Modeling of grain refinement and mechanical response of microalloyed steel wires severely deformed by combined forming process

Recently developed accumulative angular drawing (AAD) combined with wire drawing (WD) and wire flattening (WF) processes were employed to effectively induce severe plastic deformation (SPD) effects into drawn wires. The influence of combined effects of area reduction, bending, shearing, and burnishing on the accumulated deformation energy and microstructural inhomogeneities in the microalloyed steel (b.c.c.) wires has been discussed with respect to possibilities of formation of ultrafine-grained and multilayered structures in subsequently drawn and flattened wires.

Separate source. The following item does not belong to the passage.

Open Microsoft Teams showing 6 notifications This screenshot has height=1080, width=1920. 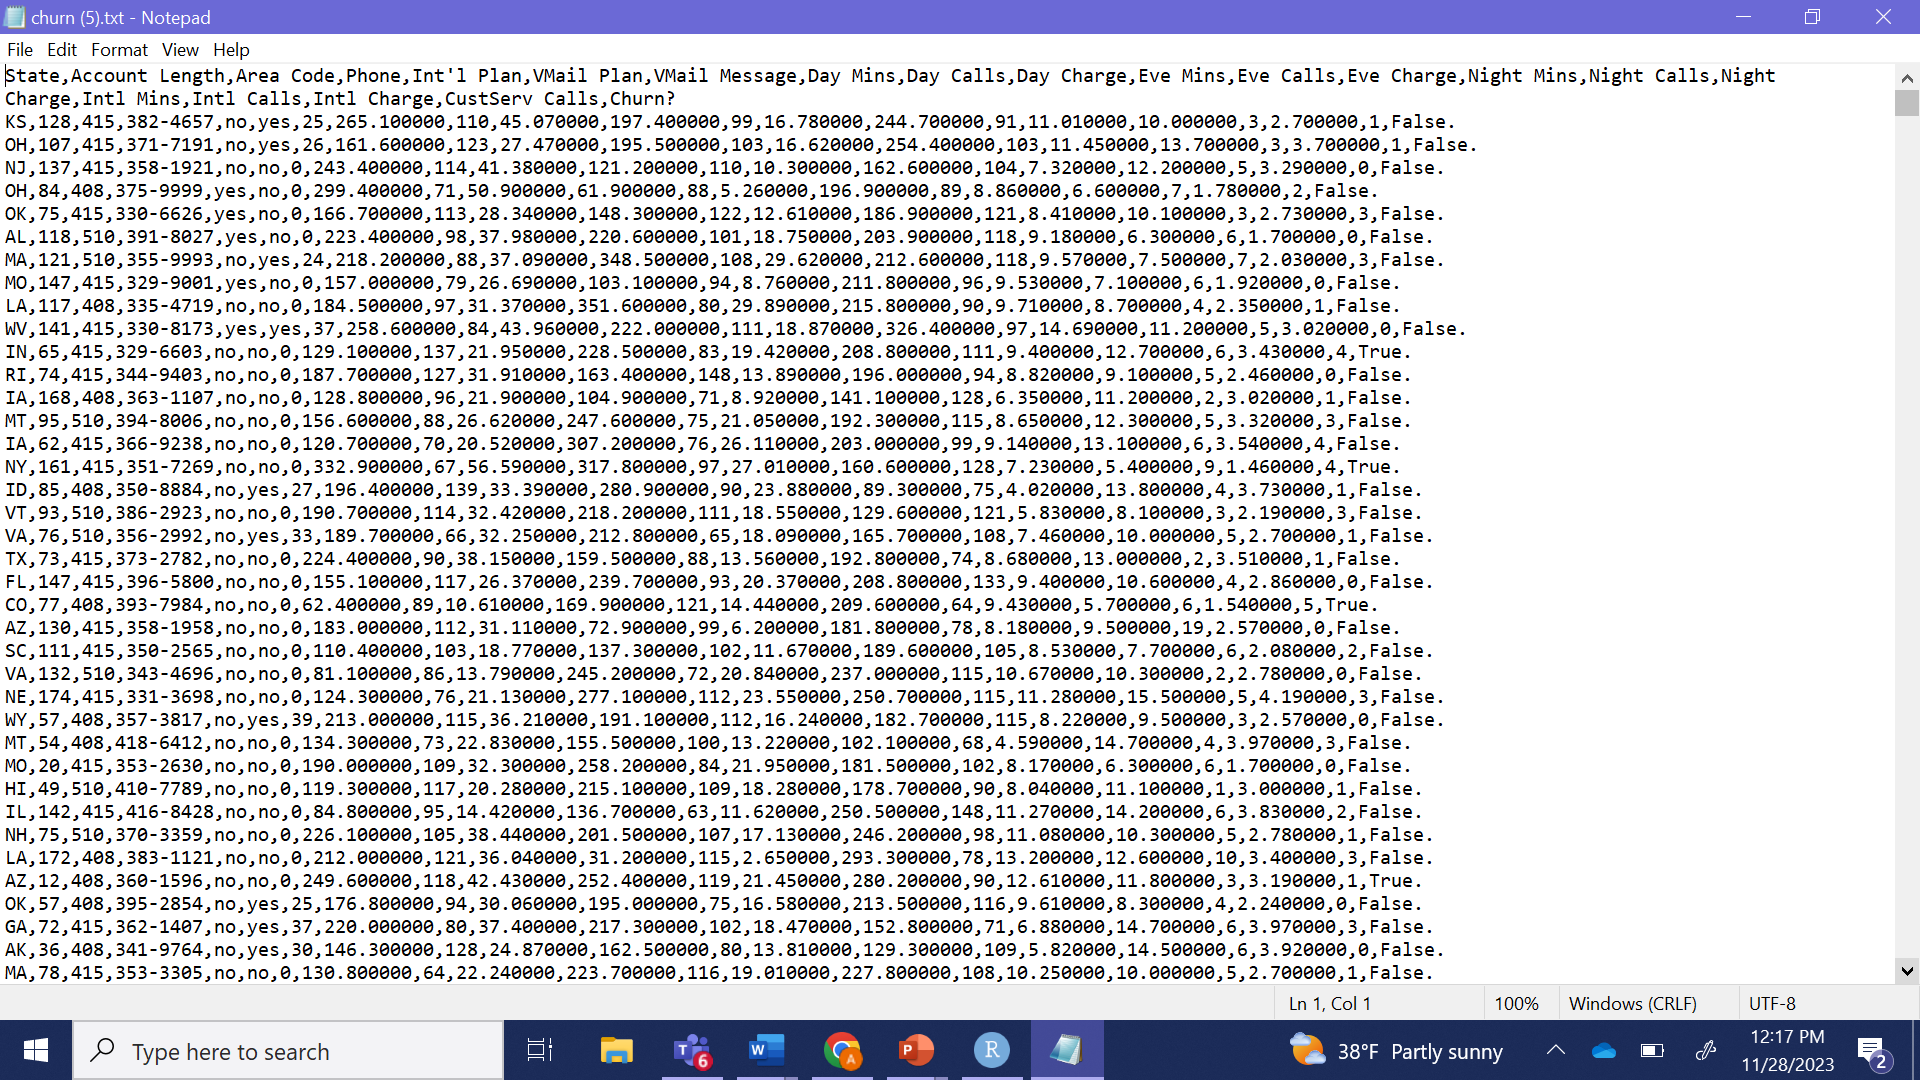(x=691, y=1050)
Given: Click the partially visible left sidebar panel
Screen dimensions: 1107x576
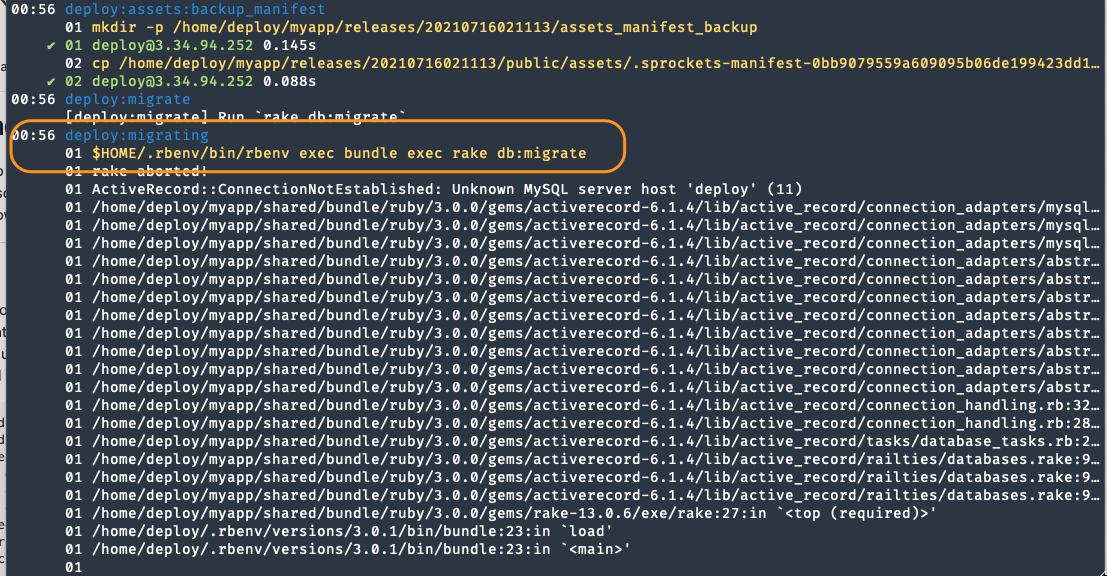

However, the main challenge in the present study was to support and extend experimental research on hardening mechanisms and inhomogeneous deformation energy accumulation during investigated combined forming process by numerical simulation. One of the efficient solutions to that task is development of multiscale numerical model based on digital material representation (DMR) concept, capable of explicit recreation of microstructure morphology of investigated materials as well as its further evolution with respect to complex macroscopic processing conditions. As an outcome, it was demonstrated that the presence of precipitates in the severally deformed and inhomogeneous ferrite can be not only the key factor in strengthening process but can also directly influence the grain refining process. The presented study provides a set of evidence and inspiration for introducing the controlled inhomogeneity of deformation as a tool to produce advanced structural materials.